**Exercise task:** Reproduce every line of the rows below verbatim, without changing a character.
::: Data records
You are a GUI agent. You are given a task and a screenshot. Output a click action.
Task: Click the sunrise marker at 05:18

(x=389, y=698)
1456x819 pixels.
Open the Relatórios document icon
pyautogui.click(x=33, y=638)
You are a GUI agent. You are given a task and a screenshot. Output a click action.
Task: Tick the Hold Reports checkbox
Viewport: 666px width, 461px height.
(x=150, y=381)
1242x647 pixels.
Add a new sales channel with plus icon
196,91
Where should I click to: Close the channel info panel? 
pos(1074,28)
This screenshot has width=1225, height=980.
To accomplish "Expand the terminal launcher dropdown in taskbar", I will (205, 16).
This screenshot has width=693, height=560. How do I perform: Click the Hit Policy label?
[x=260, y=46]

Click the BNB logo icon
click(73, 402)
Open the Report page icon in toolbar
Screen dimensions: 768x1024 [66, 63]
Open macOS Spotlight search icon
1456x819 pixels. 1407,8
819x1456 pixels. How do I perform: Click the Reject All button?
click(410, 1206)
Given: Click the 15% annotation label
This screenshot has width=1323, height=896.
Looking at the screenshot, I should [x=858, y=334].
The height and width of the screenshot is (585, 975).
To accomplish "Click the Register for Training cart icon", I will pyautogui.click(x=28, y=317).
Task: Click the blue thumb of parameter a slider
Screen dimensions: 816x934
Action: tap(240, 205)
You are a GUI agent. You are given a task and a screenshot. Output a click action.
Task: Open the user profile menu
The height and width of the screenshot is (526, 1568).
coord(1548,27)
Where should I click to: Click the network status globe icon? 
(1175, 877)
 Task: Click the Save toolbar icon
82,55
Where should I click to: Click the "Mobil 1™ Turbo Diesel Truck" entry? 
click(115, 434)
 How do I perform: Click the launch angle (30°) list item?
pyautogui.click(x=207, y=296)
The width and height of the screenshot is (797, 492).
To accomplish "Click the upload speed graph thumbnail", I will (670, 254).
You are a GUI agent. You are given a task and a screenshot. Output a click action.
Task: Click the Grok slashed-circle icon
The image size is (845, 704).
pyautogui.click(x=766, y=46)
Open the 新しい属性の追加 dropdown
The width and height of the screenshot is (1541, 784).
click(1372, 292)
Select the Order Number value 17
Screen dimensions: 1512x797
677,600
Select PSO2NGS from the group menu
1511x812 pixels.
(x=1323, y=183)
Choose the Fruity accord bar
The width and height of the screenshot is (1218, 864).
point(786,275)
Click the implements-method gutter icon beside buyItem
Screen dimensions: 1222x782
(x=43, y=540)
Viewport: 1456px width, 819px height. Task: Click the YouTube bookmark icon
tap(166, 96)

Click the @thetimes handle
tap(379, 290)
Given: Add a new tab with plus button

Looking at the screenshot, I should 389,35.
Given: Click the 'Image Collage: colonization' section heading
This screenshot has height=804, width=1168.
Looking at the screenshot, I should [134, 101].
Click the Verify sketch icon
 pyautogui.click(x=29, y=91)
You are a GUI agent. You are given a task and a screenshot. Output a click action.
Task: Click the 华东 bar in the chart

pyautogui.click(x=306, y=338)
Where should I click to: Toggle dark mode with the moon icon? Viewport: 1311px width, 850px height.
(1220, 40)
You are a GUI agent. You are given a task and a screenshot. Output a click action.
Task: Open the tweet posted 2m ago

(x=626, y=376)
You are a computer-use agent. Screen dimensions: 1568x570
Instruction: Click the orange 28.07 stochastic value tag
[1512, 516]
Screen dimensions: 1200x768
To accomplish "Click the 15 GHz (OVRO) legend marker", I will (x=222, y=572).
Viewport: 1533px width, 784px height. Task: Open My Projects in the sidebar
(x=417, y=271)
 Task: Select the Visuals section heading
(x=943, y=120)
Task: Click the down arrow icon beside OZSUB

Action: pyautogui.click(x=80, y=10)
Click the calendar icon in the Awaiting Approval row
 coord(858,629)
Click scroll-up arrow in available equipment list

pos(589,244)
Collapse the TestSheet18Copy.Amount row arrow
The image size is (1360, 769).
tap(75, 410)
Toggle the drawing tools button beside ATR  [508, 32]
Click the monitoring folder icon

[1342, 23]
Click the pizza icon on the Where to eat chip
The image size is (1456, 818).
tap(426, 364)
::::::
**Problem solution:**
You are a GUI agent. You are given a task and a screenshot. Output a click action.
Task: Click the sunrise marker at 05:18

(x=389, y=698)
1456x819 pixels.
Open the Relatórios document icon
pyautogui.click(x=33, y=638)
You are a GUI agent. You are given a task and a screenshot. Output a click action.
Task: Tick the Hold Reports checkbox
Viewport: 666px width, 461px height.
(x=150, y=381)
1242x647 pixels.
Add a new sales channel with plus icon
196,91
Where should I click to: Close the channel info panel? 
pos(1074,28)
This screenshot has width=1225, height=980.
To accomplish "Expand the terminal launcher dropdown in taskbar", I will (205, 16).
This screenshot has width=693, height=560. How do I perform: Click the Hit Policy label?
[x=260, y=46]

Click the BNB logo icon
click(73, 402)
Open the Report page icon in toolbar
Screen dimensions: 768x1024 [66, 63]
Open macOS Spotlight search icon
1456x819 pixels. 1407,8
819x1456 pixels. How do I perform: Click the Reject All button?
click(410, 1206)
Given: Click the 15% annotation label
This screenshot has width=1323, height=896.
Looking at the screenshot, I should [x=858, y=334].
The height and width of the screenshot is (585, 975).
To accomplish "Click the Register for Training cart icon", I will pyautogui.click(x=28, y=317).
Task: Click the blue thumb of parameter a slider
Screen dimensions: 816x934
Action: tap(240, 205)
You are a GUI agent. You are given a task and a screenshot. Output a click action.
Task: Open the user profile menu
The height and width of the screenshot is (526, 1568).
coord(1548,27)
Where should I click to: Click the network status globe icon? 
(1175, 877)
 Task: Click the Save toolbar icon
82,55
Where should I click to: Click the "Mobil 1™ Turbo Diesel Truck" entry? 
click(115, 434)
 How do I perform: Click the launch angle (30°) list item?
pyautogui.click(x=207, y=296)
The width and height of the screenshot is (797, 492).
To accomplish "Click the upload speed graph thumbnail", I will (670, 254).
You are a GUI agent. You are given a task and a screenshot. Output a click action.
Task: Click the Grok slashed-circle icon
The image size is (845, 704).
pyautogui.click(x=766, y=46)
Open the 新しい属性の追加 dropdown
The width and height of the screenshot is (1541, 784).
click(1372, 292)
Select the Order Number value 17
Screen dimensions: 1512x797
677,600
Select PSO2NGS from the group menu
1511x812 pixels.
(x=1323, y=183)
Choose the Fruity accord bar
The width and height of the screenshot is (1218, 864).
point(786,275)
Click the implements-method gutter icon beside buyItem
Screen dimensions: 1222x782
(x=43, y=540)
Viewport: 1456px width, 819px height. Task: Click the YouTube bookmark icon
tap(166, 96)

Click the @thetimes handle
tap(379, 290)
Given: Add a new tab with plus button

Looking at the screenshot, I should 389,35.
Given: Click the 'Image Collage: colonization' section heading
This screenshot has height=804, width=1168.
Looking at the screenshot, I should [134, 101].
Click the Verify sketch icon
 pyautogui.click(x=29, y=91)
You are a GUI agent. You are given a task and a screenshot. Output a click action.
Task: Click the 华东 bar in the chart

pyautogui.click(x=306, y=338)
Where should I click to: Toggle dark mode with the moon icon? Viewport: 1311px width, 850px height.
(1220, 40)
You are a GUI agent. You are given a task and a screenshot. Output a click action.
Task: Open the tweet posted 2m ago

(x=626, y=376)
You are a computer-use agent. Screen dimensions: 1568x570
Instruction: Click the orange 28.07 stochastic value tag
[1512, 516]
Screen dimensions: 1200x768
To accomplish "Click the 15 GHz (OVRO) legend marker", I will (x=222, y=572).
Viewport: 1533px width, 784px height. Task: Open My Projects in the sidebar
(x=417, y=271)
 Task: Select the Visuals section heading
(x=943, y=120)
Task: Click the down arrow icon beside OZSUB

Action: pyautogui.click(x=80, y=10)
Click the calendar icon in the Awaiting Approval row
 coord(858,629)
Click scroll-up arrow in available equipment list

pos(589,244)
Collapse the TestSheet18Copy.Amount row arrow
The image size is (1360, 769).
tap(75, 410)
Toggle the drawing tools button beside ATR  [508, 32]
Click the monitoring folder icon

[1342, 23]
Click the pizza icon on the Where to eat chip
The image size is (1456, 818).
tap(426, 364)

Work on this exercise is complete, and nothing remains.